Fishing for Pollock in a Sea of Change – A historical analysis of the Bering Sea Pollock Fishery, reviewed by Dr. Fred Utter, University of Washington
True to its title, this book contains abundant historical information about the Bering Sea Pollock fishery. Its release concurs with Billion-Dollar Fish: The Untold Story of Alaska Pollock (Bailey 2013), a book I intentionally postponed reading prior to preparing this review.

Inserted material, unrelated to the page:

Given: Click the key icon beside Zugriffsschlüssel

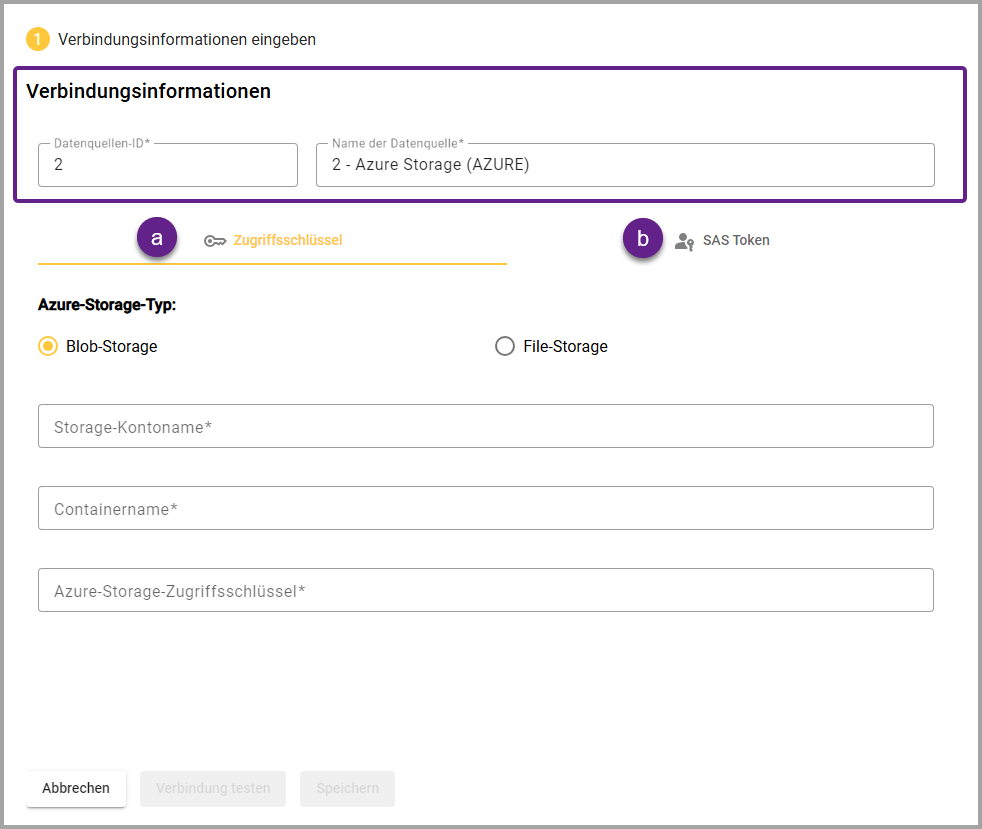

Although the present volume should attract a wide interest given the fishery’s great economic, political and biological interest, potential readers need to be aware that it is an unnecessarily difficult read. Following the first chapter’s clarity (through the mid-1970s), the ability to follow a linear thread of developments becomes challenging. Too many relevant details required mining from a text that is excessively burdened with inconsistently applied acronyms. A guide through this “alphabet soup” ultimately came at the end of the book, and I advise printing out this information (my ultimate strategy) as a guide to reading. Further distractions included sometimes excessive verbatim references from documents or interviews (seemingly indiscriminately given either as indented subtexts or as within-text quotations) that would have benefited from abbreviated summary statements. Thick and often redundant text arising from such diversions masked a valuable story.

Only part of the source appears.